== Data lines ==
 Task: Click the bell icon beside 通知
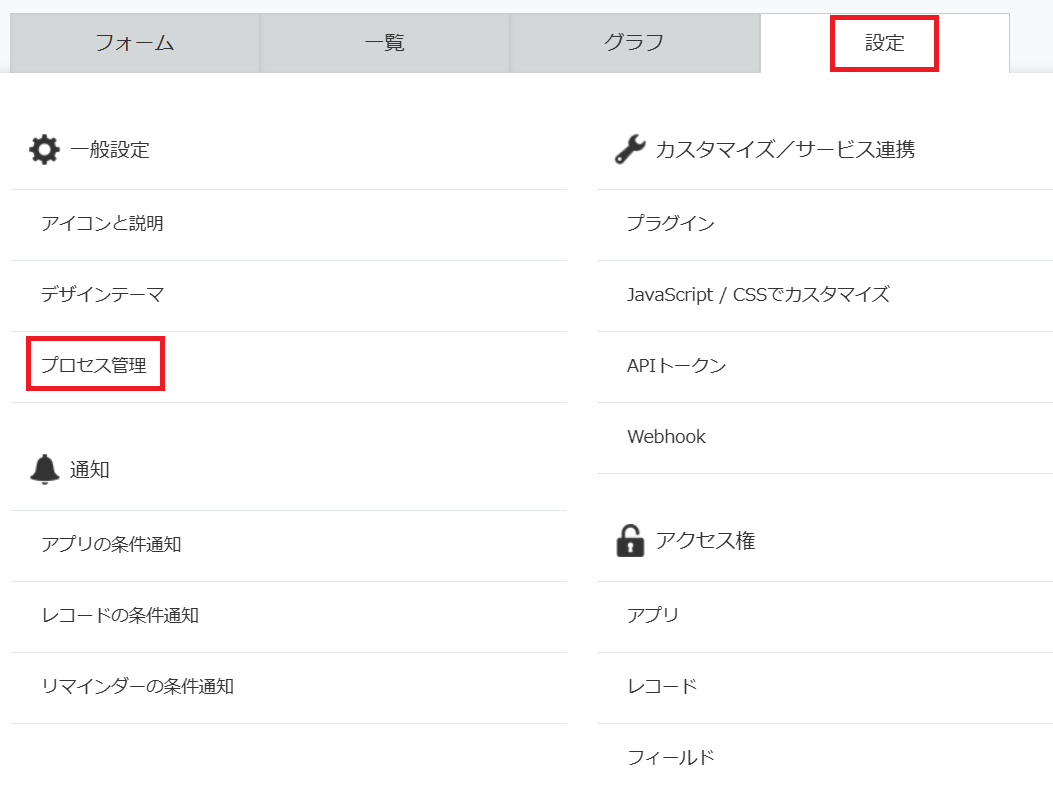(x=44, y=469)
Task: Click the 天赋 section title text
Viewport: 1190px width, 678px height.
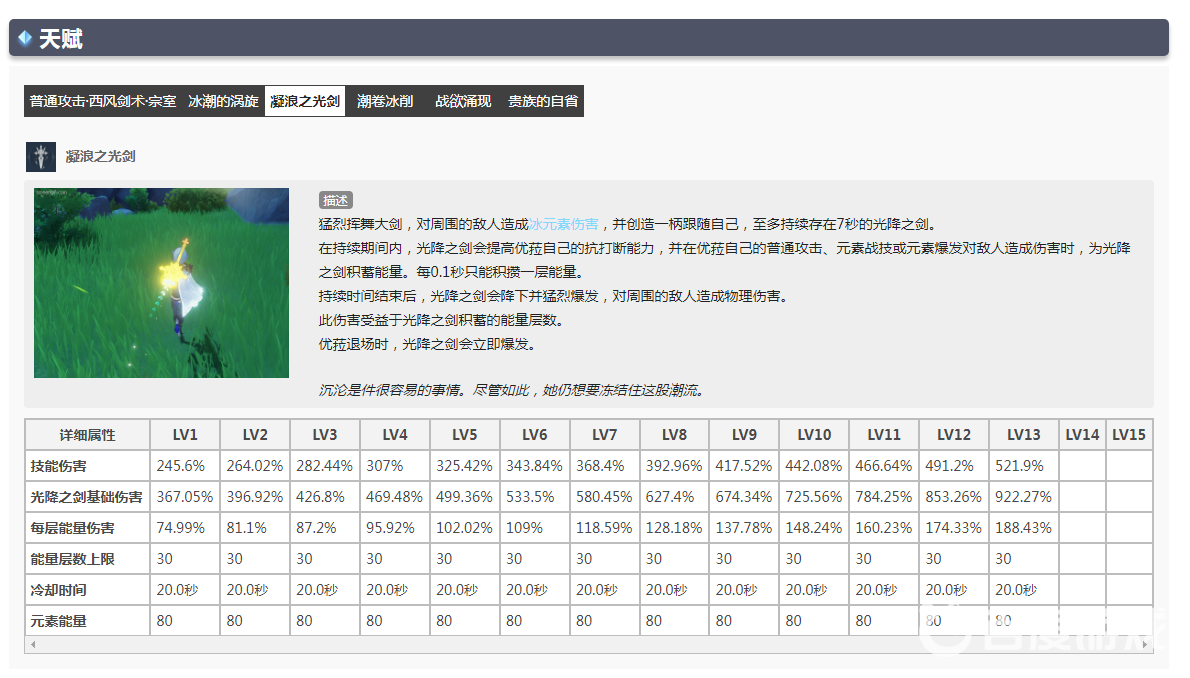Action: pos(61,39)
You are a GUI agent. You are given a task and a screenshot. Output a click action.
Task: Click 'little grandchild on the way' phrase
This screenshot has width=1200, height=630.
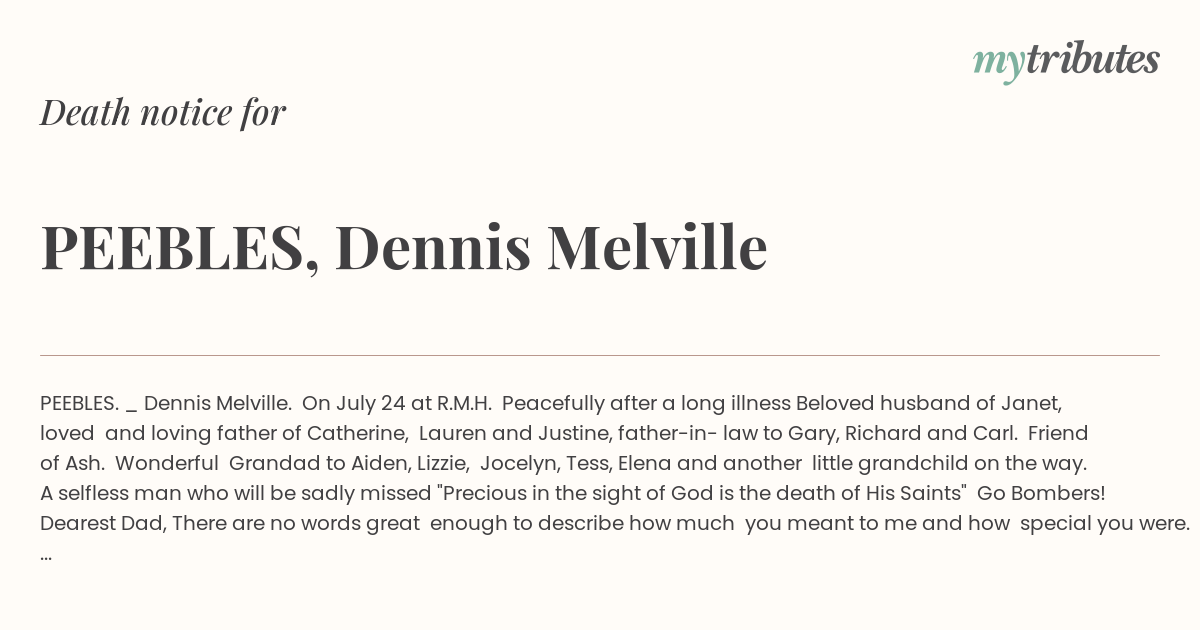(949, 464)
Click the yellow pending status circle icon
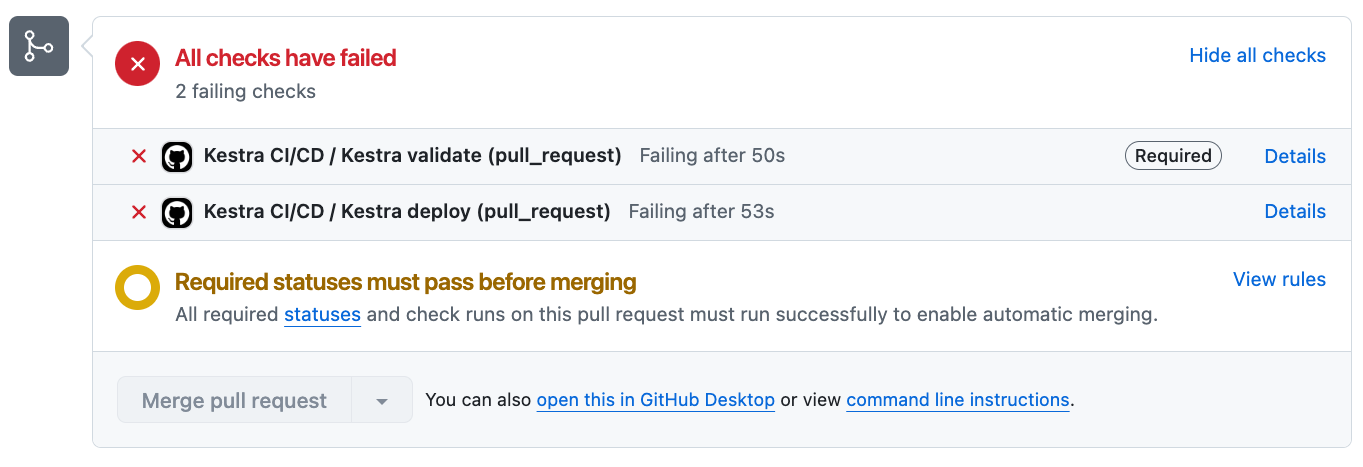The height and width of the screenshot is (467, 1363). (x=138, y=288)
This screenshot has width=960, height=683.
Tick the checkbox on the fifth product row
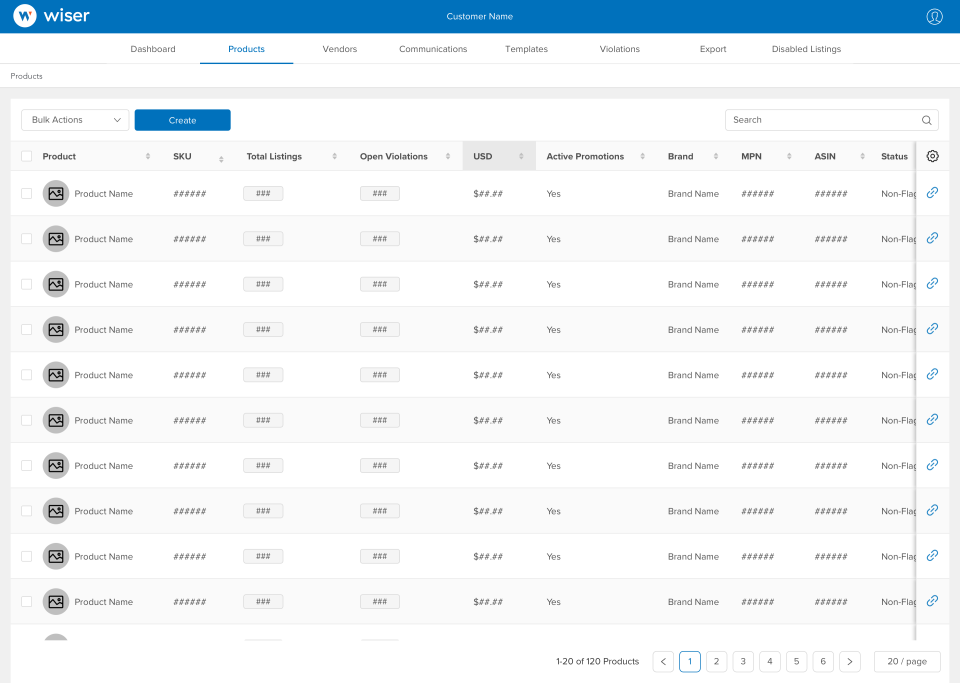coord(26,374)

== What is needed ==
Reproduce all of the data above word for word, leaving out the pictures.

== Task output ==
 Task: Click the bell icon beside 通知
(x=44, y=469)
Task: Click the 天赋 section title text
Viewport: 1190px width, 678px height.
Action: pos(61,39)
You are a GUI agent. You are given a task and a screenshot. Output a click action.
Task: Click 'little grandchild on the way' phrase
This screenshot has width=1200, height=630.
(949, 464)
Click the yellow pending status circle icon
The height and width of the screenshot is (467, 1363). (x=138, y=288)
This screenshot has width=960, height=683.
Tick the checkbox on the fifth product row
coord(26,374)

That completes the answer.